There is no standard profile of the average sex offender says Dr. Snyder who has treated physicians, clergy and military men in his 16-year career working with sex offenders.
"It's like saying what is the average case you admit to a hospital?"
But if the patterns are unique to each offender there are some traits typical for paedophiles.
"They might get into a position of responsibility such as teacher or care giver to give them access to children," Dr. Snyder says.
The pervert will then groom a victim by giving them special favours and then molest the child in a non-violent way so the child feels some degree of guilt and doesn't report, says Dr. Snyder.
"Offenders typically do not attack children by leaping out of the bushes because the child will report, so they try to reduce the risk of this.
"So when a child reports sexual abuse has taken place that is a very, very serious allegation and it needs to be taken seriously, even without any substantiating evidence because there is hardly ever any evidence.
"Once a paedophile has a child like this they don't stop unless they feel there's a possibility they are going to be detected. Sometimes they bribe a child not to tell, or threaten them."
Sex offenders live in a world of self-delusion says Dr. Snyder who points to Canadian studies which show those treated in prison for sex crimes have a 50 percent reduction in re-offence rate compared with a group of untreated offenders over six years.
"Paedophiles think that they are introducing the child to sex - that it's sex education, that it's healthy,'' he says.
"Or they think it's a way of showing kindness and love and that children are sexual from an early age and it's appropriate for them to engage in sexual behaviour or that the child is not hurt at all.
"Most offenders aren't sadistic in thinking they want to scar a child for life. They are just not thinking they are doing those things."
But he says changing arousal patterns is very tricky.
"If someone said to a heterosexual that we want you to be a homosexual from now on you can see that would be very difficult thing to do.
"What we try to do is sensitise them to the damage they are doing. To build a sense of empathy with the victim and their family.

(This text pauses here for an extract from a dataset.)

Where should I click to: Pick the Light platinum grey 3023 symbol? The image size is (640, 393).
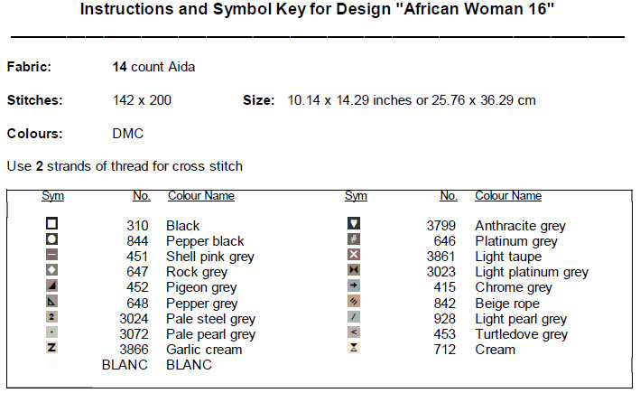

"This decreases arousal. It's hard to get aroused about doing something horrible to someone if you are not sadistic."
Some offenders lack the social skills to get adult sexual partners and so end up targeting minors.
The team works on building their skills so they can build up relationships with their own age groups.
But some offenders are only attracted to children and are more dangerous.
Around 50 percent of sex offenders are molested as children - but most kids who are molested do not turn into sex offenders says Dr. Hill.
Dr. Snyder explains the phenomenon: "When one is victimised, repeating the behaviour gives them back their lost sense of control."
To outsiders group therapy might seem like an ideal way for sex offenders to justify their actions to like-minded people.
But Dr. Snyder says inmates are quick to spot when others are veering from the truth. And the mix of offenders has its uses.
"Having a mix of paedophiles and sex offenders in the same group is very important. The rapists don't buy into the paedophiles self justification and vice versa."
And the fact that many sex offenders were themselves victims in childhood and are encouraged to talk about it also adds to the rehabilitation process.
"It helps immeasurably for people who are paedophiles to see someone else going through it. It deepens their empathy."
Bermuda has a problem with incest, but only because opportunities are increased says Dr. Snyder who says that around half the paedophiles prey on their own family.
"We have a lot of incest offenders here than in the States but that's because Bermuda's got extended families so those with an interest in children can go that route. In the States with fragmented families they would only have access to children of acquaintances rather than relatives.
"It's just opportunity."
But the problem can spill over to other families warns, Dr. Snyder. He says: "Around a half of incest offenders cross over and start on other kids."